The law of demand describes the inverse relationship between the price of a good and a consumer’s willingness to pay for it. The higher the price, the lower the demand, and vice versa.

🤔 Understanding the law of demand

The law of demand states that as the price of a good goes up, the amount of it purchased goes down, and vice versa. The relationship between a good’s price and the quantity sold is often illustrated by a line graph sloping downward (aka the demand curve). The inverse relationship between price and sales was first documented in 1892 by economist Alfred Marshall, and it’s since become regarded as a fundamental principle in microeconomics. The law of demand, along with the law of supply, describes the foundation of all economic activity.

example

If you were in the business of selling umbrellas, the number of umbrellas you sell would change with the price you set. The lower the price, the more umbrellas you’d sell. If a customer is on the fence about buying an umbrella, for example, you might need to set a very low price to entice them into purchasing. The price of your product and the number you sell are in an inverse relationship — As price goes down, sales go up. This is how the law of demand works in theory.
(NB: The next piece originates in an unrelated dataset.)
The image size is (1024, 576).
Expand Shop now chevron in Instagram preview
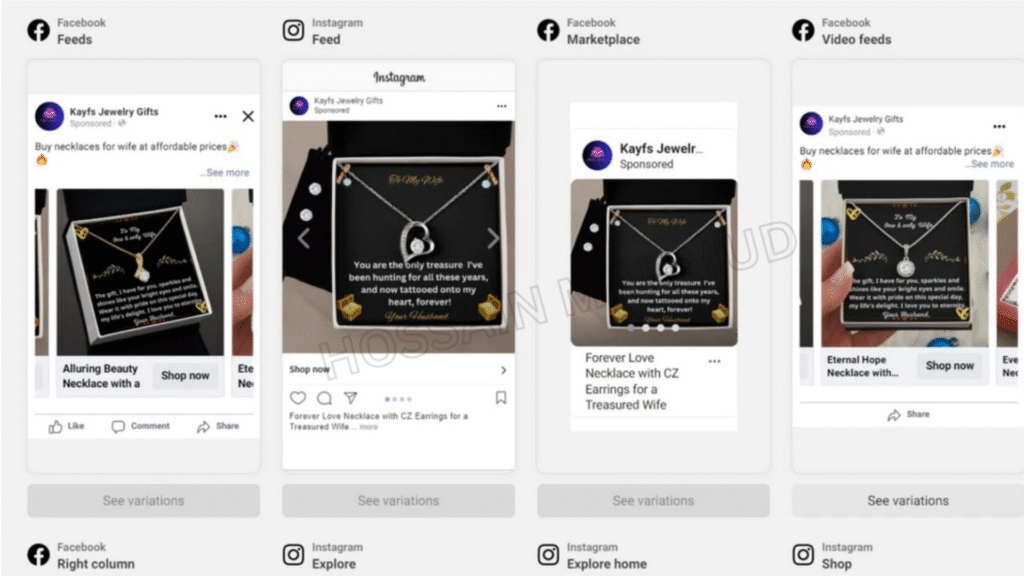(504, 370)
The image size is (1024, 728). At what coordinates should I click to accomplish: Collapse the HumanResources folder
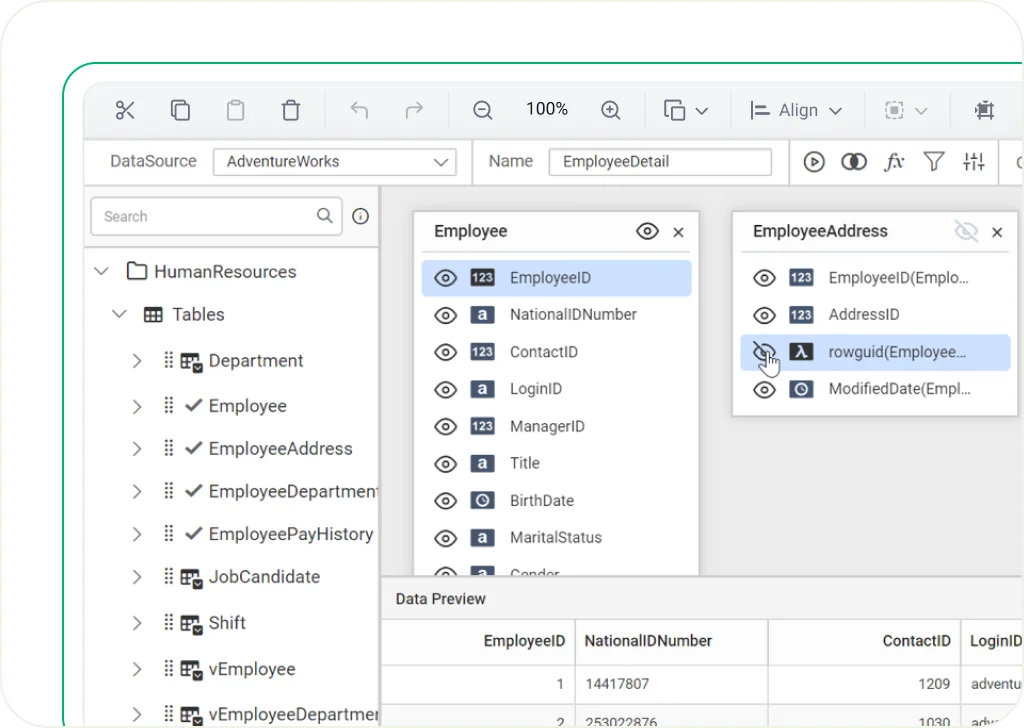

In the real world, other factors can change the relationship between price and sales. For example, if all of a sudden it starts raining, the demand for your umbrellas would change. Without changing the price at all, you’re likely to increase sales. Or, you could increase the price of your product without losing customers. When some outside force, other than the price, changes how customers feel about the value of your product, that is a change in demand.

Takeaway

The law of demand is like gravity…

Like the law of gravity, the law of demand has been proven over and over through centuries of observation and study. The idea that sales volume falls as price rises is as true as the old saying about gravity: What goes up must come down.

Tell me more...

What makes the law of demand work?
What factors affect demand?
What are the assumptions of the law of demand?
What are the exceptions to the law of demand?
How is demand different from quantity demanded?

What makes the law of demand work?

Two essential concepts help explain how the law of demand works. The first idea is known as diminishing marginal utility. That’s an economist’s way of describing how the more you consume something, the less value it brings. Think about buying your first TV. Having zero TVs in your living room, adding one makes a big difference. By comparison, going from one to two TVs adds a smaller value to your life. As a result, you may be willing to pay less and less for each additional TV you buy.
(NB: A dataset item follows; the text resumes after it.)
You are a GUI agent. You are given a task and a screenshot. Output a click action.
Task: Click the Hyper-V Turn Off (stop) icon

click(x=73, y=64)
The second idea has to do with different tastes and preferences. For any given product, each person may have a different price they’re willing to pay. If you’re selling a product, you have to offer a better deal to get the next sale. For example, let’s say there are ten people in line at your coffee shop, each person willing to pay $1 more than the next for a latte. If you priced one latte at $10, you’d get one customer willing to pay the price. If you lowered the price of a latte to $9, you’d get two customers (the person willing to pay $10 plus the person willing to pay $9). And so on. What these ten people are willing to pay for your product makes up the demand for your lattes.
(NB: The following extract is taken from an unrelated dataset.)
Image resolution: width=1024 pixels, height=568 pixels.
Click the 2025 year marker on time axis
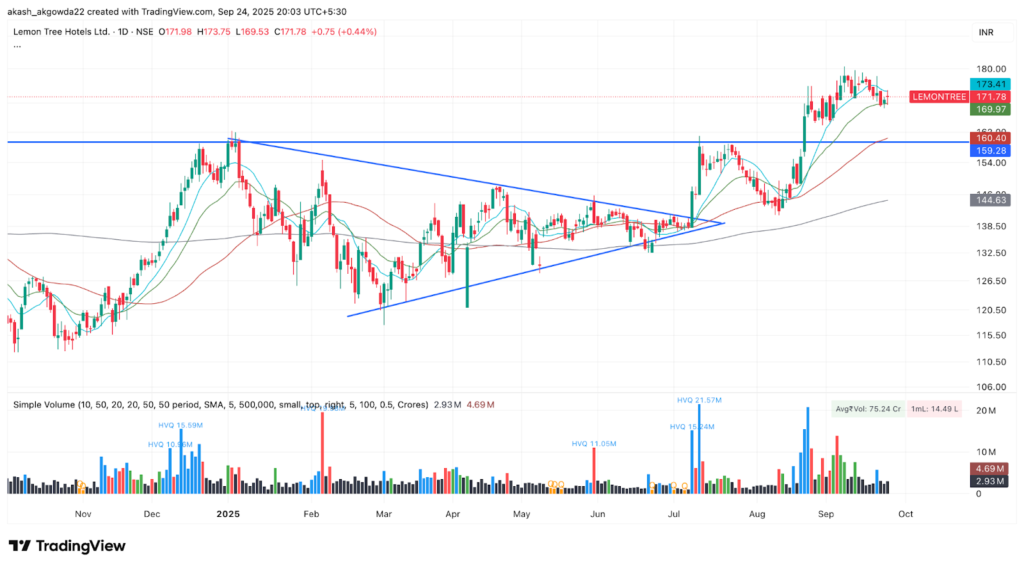[x=229, y=514]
As a business, figuring out the price that will make you the most profit can be tricky, as the demand for a product can fluctuate for a variety of reasons.

What factors affect demand?

Demand describes how much someone is willing to pay for something, assuming all other factors are equal. (Economists use the Latin phrase, ceteris paribus, which means "all else equal.") But a change in price isn’t the only thing that affects how much people will buy. When demand for a good changes, there are additional factors at play. Here are a few examples:

  • Income: People tend to spend more money when they have more money. As a consumer’s income goes up, their demand for a good does, too.
  • Personal preference: If you don’t like pineapple on your pizza, you’ll be willing to pay a lot less for it than someone that does like pineapple. Of course, tastes can change over time — If your taste for pineapple pizza changes, so will your demand for it.
  • The availability of comparable or substitute goods: If two cans of sparkling water are sold at the same price, you might choose to buy the flavor you prefer. But if the prices are different, you might pick the one with the lower price.
  • The price of complementary goods: Likewise, the prices of things that go together tend to move together. These are called complementary goods. If the cost of peanut butter goes up, you might buy less of it. And with less peanut butter, you might buy less jelly. When you have complementary goods, if the price rises on one, the price often falls on the other (due to lower demand).

What are the assumptions of the law of demand?

The law of demand assumes that rational people are self-interested. In other words, people will do things to make themselves happy, and that could mean anything between buying new shoes to rescuing a lost dog. Economists generally assume that when a consumer is looking to buy something, they weigh how much time and money they have, then choose the good that will bring them the most satisfaction or happiness.

What are the exceptions to the law of demand?

There are three general exceptions to the law of demand.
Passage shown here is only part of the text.